Terakhir, bagi KSTJ, reklamasi Ancol merupakan perampasan laut berupa konversi kawasan perairan dari milik bersama publik menjadi komersialisasi ruang pesisir. Sehingga, akan merugikan nelayan tradisional dan merusak lingkungan hidup.
Perwakilan KSTJ lainnya, Areiska Kurniawaty, menambahkan, pihaknya telah menggugat reklamasi Pulau I dan Pulau K–lokasi perluasan Ancol yang diizinkan pemprov–karena wilayah nelayan terganggu.

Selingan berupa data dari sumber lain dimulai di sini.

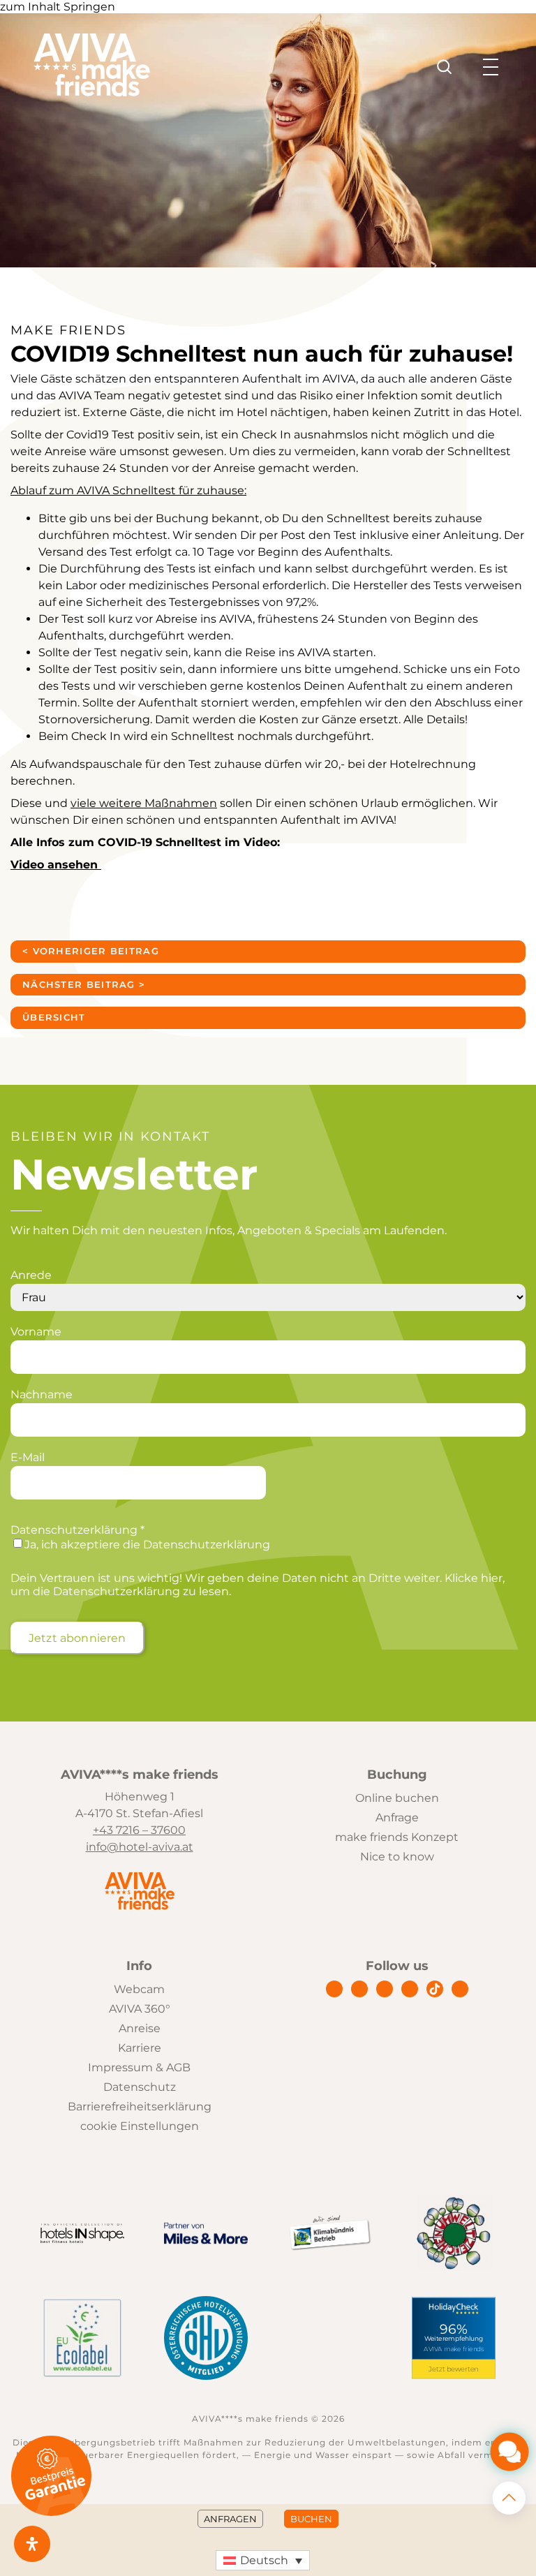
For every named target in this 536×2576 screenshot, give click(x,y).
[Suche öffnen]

Kawasan itu termasuk satu kesatuan ekosistem Teluk Jakarta.
"Sudah berkali-kali disampaikan, bahwa reklamasi di Teluk Jakarta akan menghilangkan wilayah tangkap nelayan tradisional yang dapat berujung pengurangan pendapatan atau bahkan hilangnya mata pencaharian," tegasnya.
"Berbagai penelitian juga telah banyak menunjukkan dampak buruk reklamasi bagi ekosistem Teluk Jakarta. Mengorbankan kepentingan nelayan untuk tujuan komersial di wilayah pesisir jelas bertentangan dengan Putusan MK (Mahkamah Konstitusi) Nomor 3 Tahun 2010," papar Koordinator Program Nasional Soldiaritas Perempuan (SP) ini.